I read a lot. This is a selection of what I read this week (8/24/20 through 8/30/20) that I think you should read, too.
Articles
*Arimeta Diop’s From Megan Thee Stallion to Breonna Taylor, Black Women’s Trauma Deserves Better Than Memes for Vanity Fair: “Arrest the cops that killed Breonna Taylor” continues reverberating throughout social media, and it’s obviously an urgent sentiment. Megan Thee Stallion recently underwent foot surgery when she suffered a shooting in a domestic violence incident. Both have ended up the fodder for memetic jokes, and Black women cultural critics point out that their situations reflect how Americans consistently downplay and mock their very real pain.
*Eric Michael Johnson’s Survival of the… Nicest? Check Out the Other Theory of Evolution for Yes! Magazine: Natural selection and evolution isn’t quite the ruggedly individualistic, “every creature for itself” process it’s all too often wrongly portrayed as. Truth is, humanity only made it this far due to collaboration and compassion.
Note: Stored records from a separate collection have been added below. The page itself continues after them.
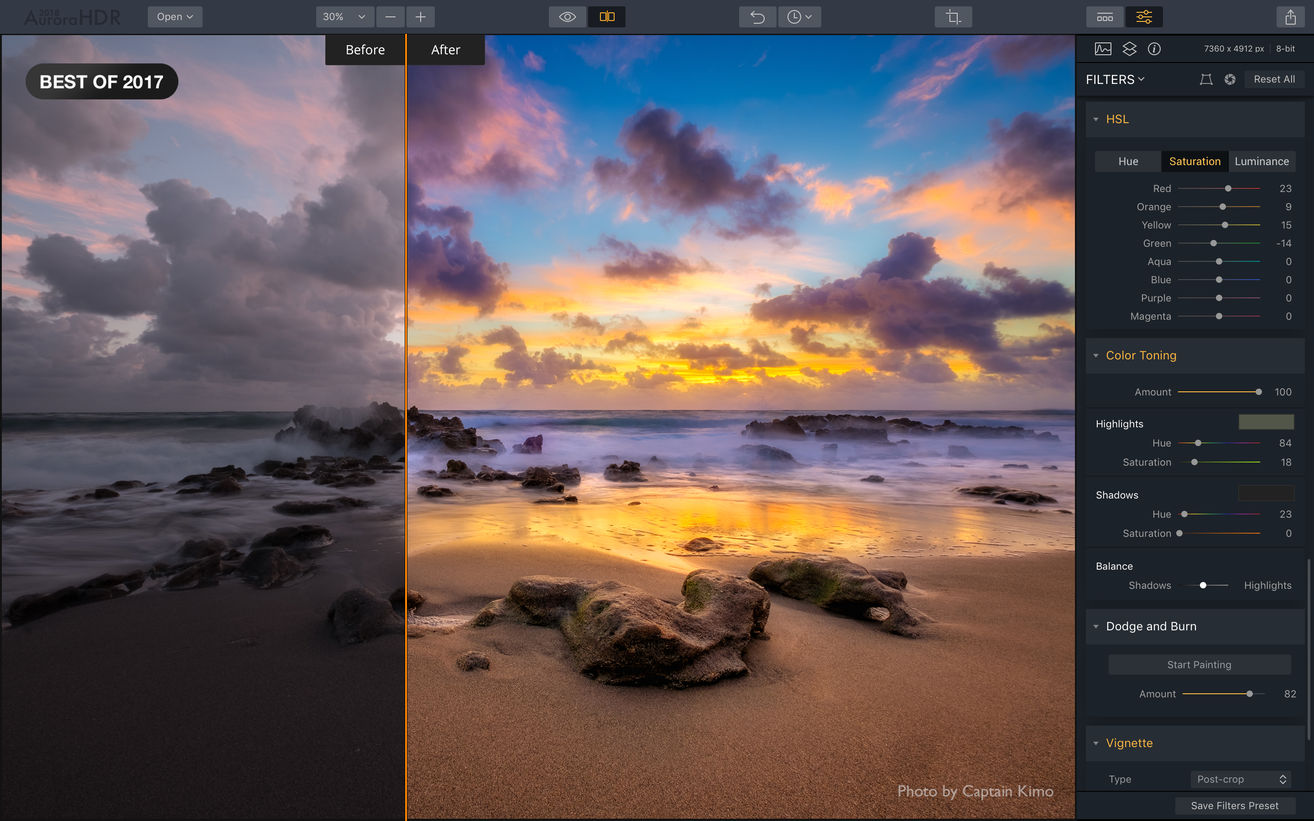Click the crop tool icon
1314x821 pixels.
953,17
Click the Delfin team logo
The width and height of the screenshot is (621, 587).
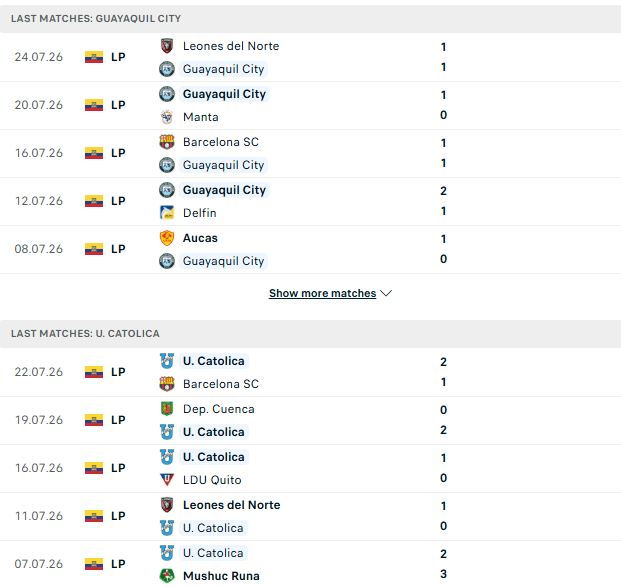[x=167, y=213]
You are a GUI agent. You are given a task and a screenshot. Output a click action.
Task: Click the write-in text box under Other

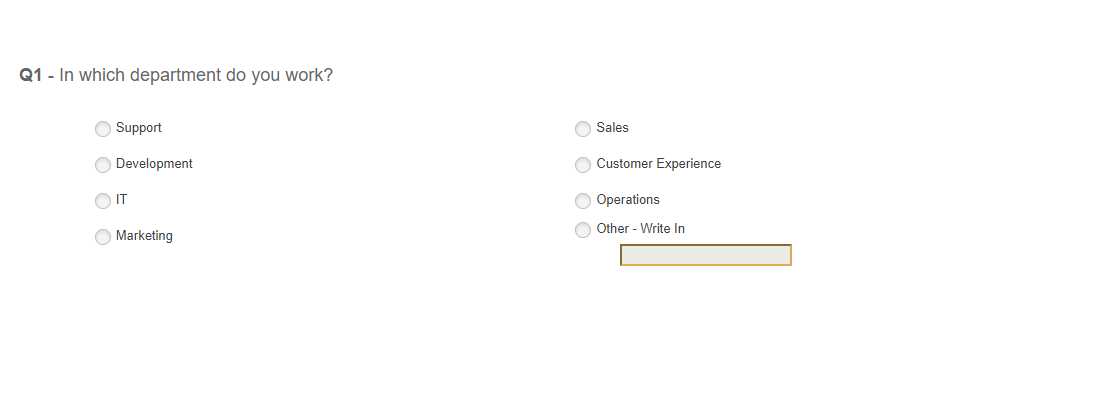(x=706, y=255)
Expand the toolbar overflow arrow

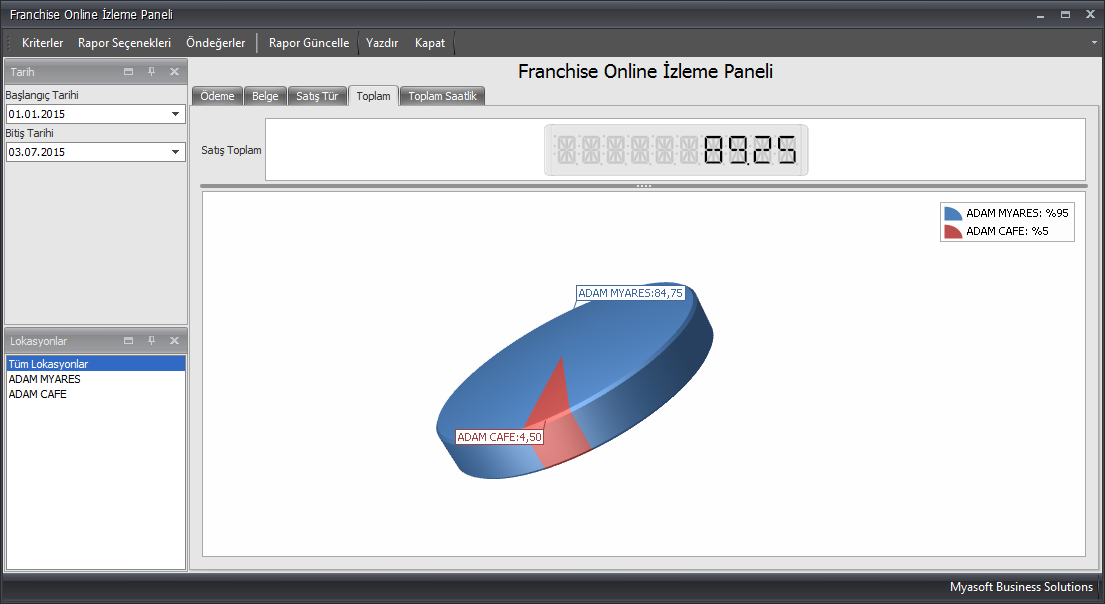pyautogui.click(x=1095, y=43)
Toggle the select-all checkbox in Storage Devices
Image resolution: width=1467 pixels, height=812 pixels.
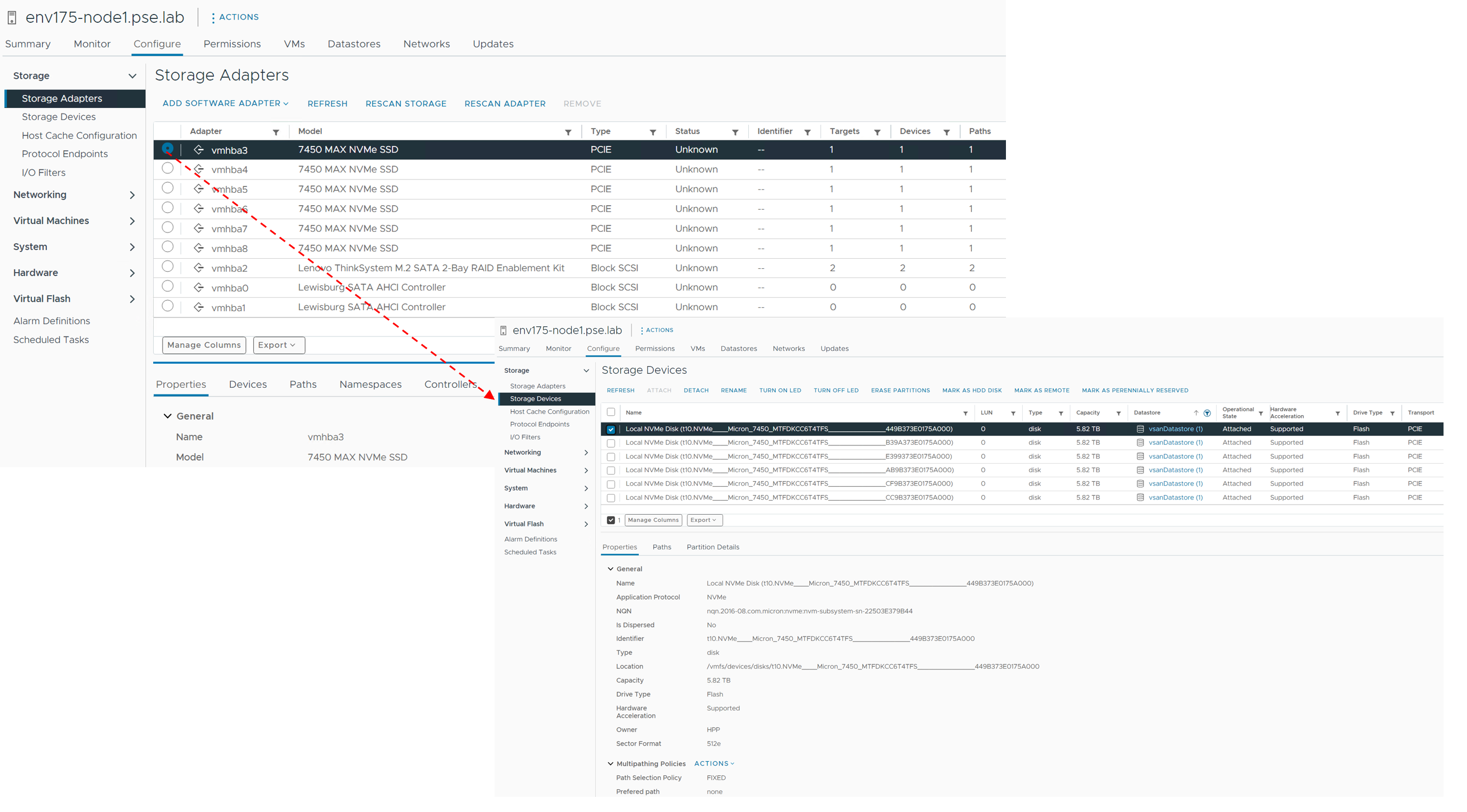tap(610, 412)
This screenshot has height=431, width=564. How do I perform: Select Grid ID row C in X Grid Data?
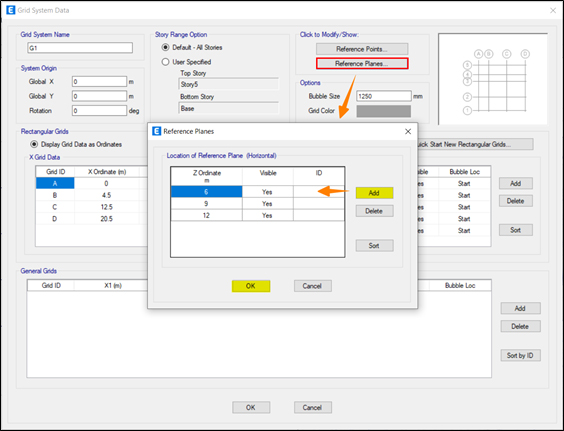(x=55, y=207)
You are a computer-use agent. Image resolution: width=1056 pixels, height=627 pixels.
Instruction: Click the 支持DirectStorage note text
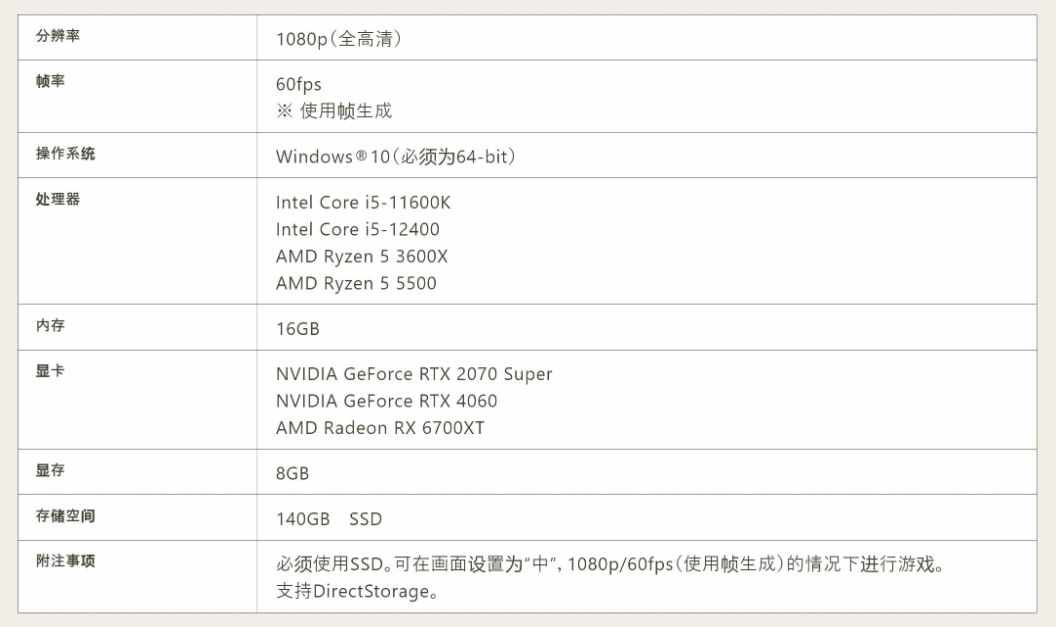click(x=357, y=592)
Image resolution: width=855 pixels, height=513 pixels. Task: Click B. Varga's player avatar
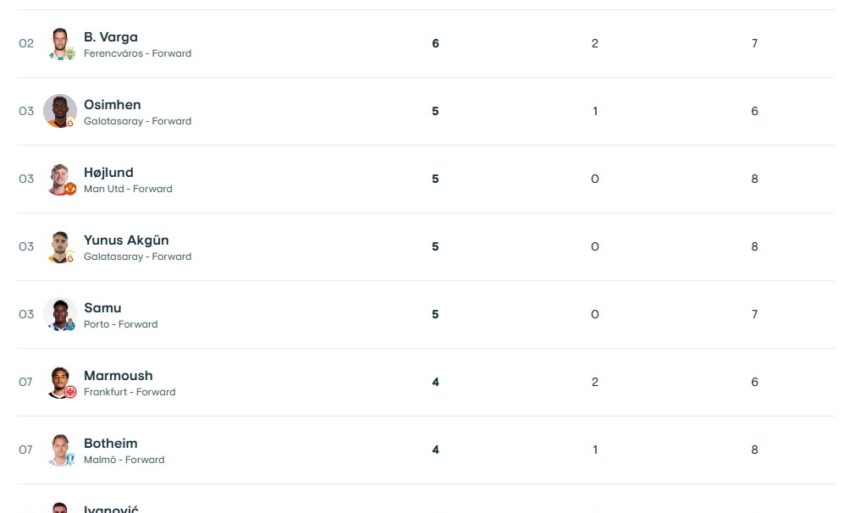pos(61,44)
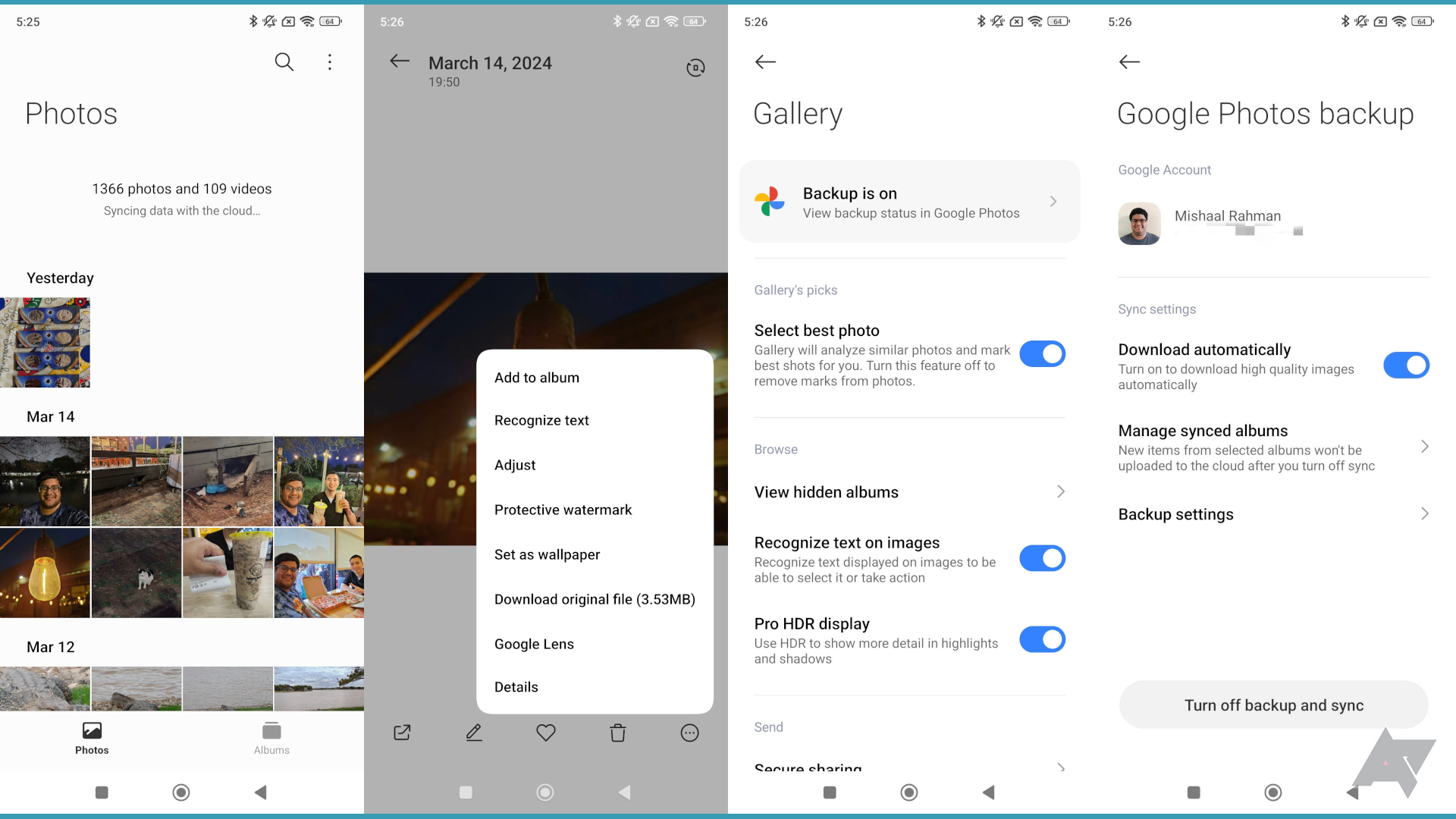Tap the delete/trash icon on photo
This screenshot has width=1456, height=819.
point(618,731)
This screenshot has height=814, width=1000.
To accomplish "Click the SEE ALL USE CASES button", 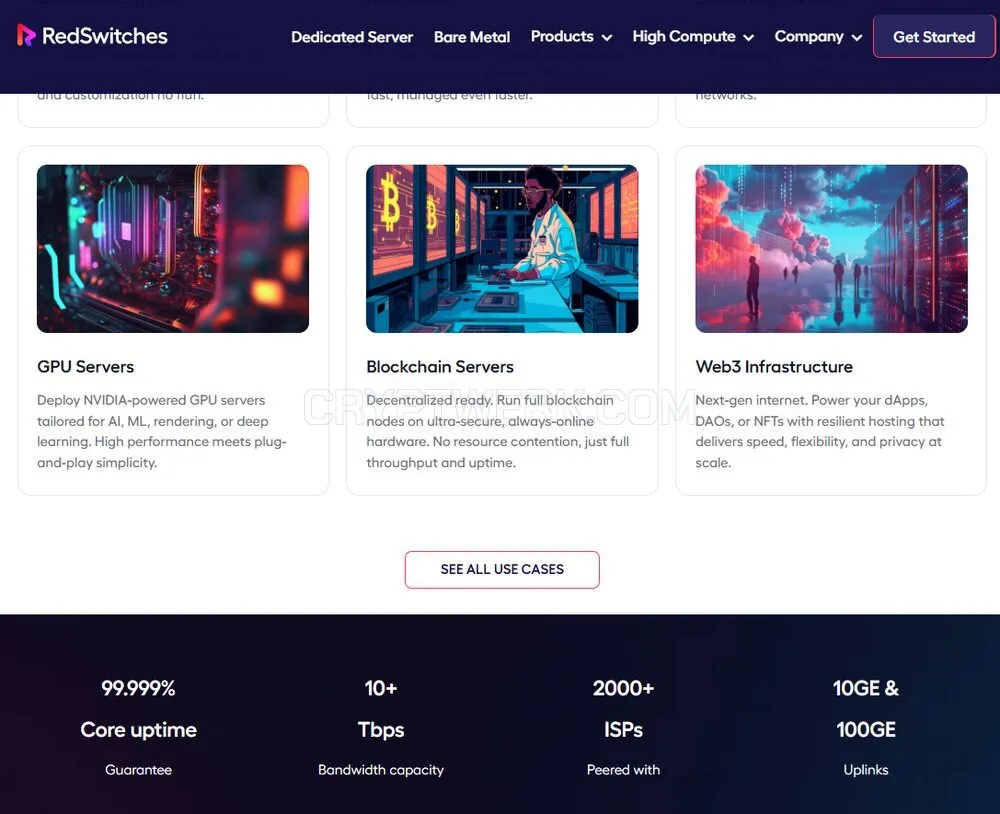I will (502, 569).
In our earliest days, the selfish had to be excised in order to assure survival for the rest of the group. Where did we go wrong? And how did Darwin’s writings wind up so bastardized to justify inequalities and resource hoarding?
*Kingdom of Torgu entry at Atlas Obscura: The micronation of Torgu, in Estonia, happened entirely by clerical error during the dissolution of the Soviet Union in 1992. While the paperwork eventually got sorted out, the little section still takes pride in their brief autonomous history.
*Danielle Stillman’s All or Nothing: how an Irish dancing influencer misses the mark during a pandemic for Medium: Although her piece starts off as a specific indictment of pandemic productivity pressure in the Irish dance community, Stillman expands her views to include any discipline. And she’s right. Given variances in physical and mental health, resources, priorities, living situation, and other variables, the idea that sheltering in place buys people infinite free time to condition themselves or build skills is asinine. She also looks at the hypocrisy of Irish dancing branding itself as “not as body-shaming as ballet” despite applying the language of morality to practitioners’ eating habits.
*Richard Taylor’s Fractal patterns in nature and art are aesthetically pleasing and stress-reducing for The Conversation: While I appreciate the science behind aesthetics, I am hesitant when people use science to declare a universal standard of aesthetics. This doesn’t seem to be Dr. Taylor’s intent, and I hope it isn’t any readers’ takeaway. This piece looks at the research into why many humans find pleasure in repetition and patterns in their art and their forays into the natural world.
*Petrine TX’s The Best Movie Sandwiches at Saigon Drugs: Most of these look legitimately good (not so much Ally Sheedy’s lunch in The Breakfast Club, but I’ve never been one for Pixie Stix) and oh god I need a sandwich right now.
Comics
As always, my weeklies/weeklies-ish:
*Huda Fahmy’s Yes I’m Hot in This
*Phylecia Miller and Jules Rivera’s Hi, Phylecia!
*Linda Sejic’s Punderworld
*Jessi Sharon’s The Sea in You
*Rachel Smythe’s Lore Olympus
*Steenz’s Heart of the City
Eric Kostiuk Williams posted an untitled two-page comic to Twitter looking at the life of a queer bar’s bathroom. It’s a lovely piece about the plethora of experiences within the LGBTQIAP+ community and the passage of time, with liberal dashes of humor and wistfulness.
Books
I didn’t have as much time to delve further into Tadashi Suzuki’s The Way of Acting as I’d have liked this week, unfortunately. What I was able to read, however, continued reiterating his ideas that, despite his extensive experience in Japanese theatre, his philosophies apply to other geographical locations and cultural milieus.
The essay “Human Experience and the Group,” for example, reflects on how differences in gender and age among performers must be honored as contributing to the development of everyone in the troupe, but they also create obstacles when communicating. However, Suzuki noted that “disparities based on age and sex are beginning to disappear.” He hails a more family-style model as the optimal structure for a theatre, as it forges tighter bonds between cast and crew than a theatre centered on a rigid ideology.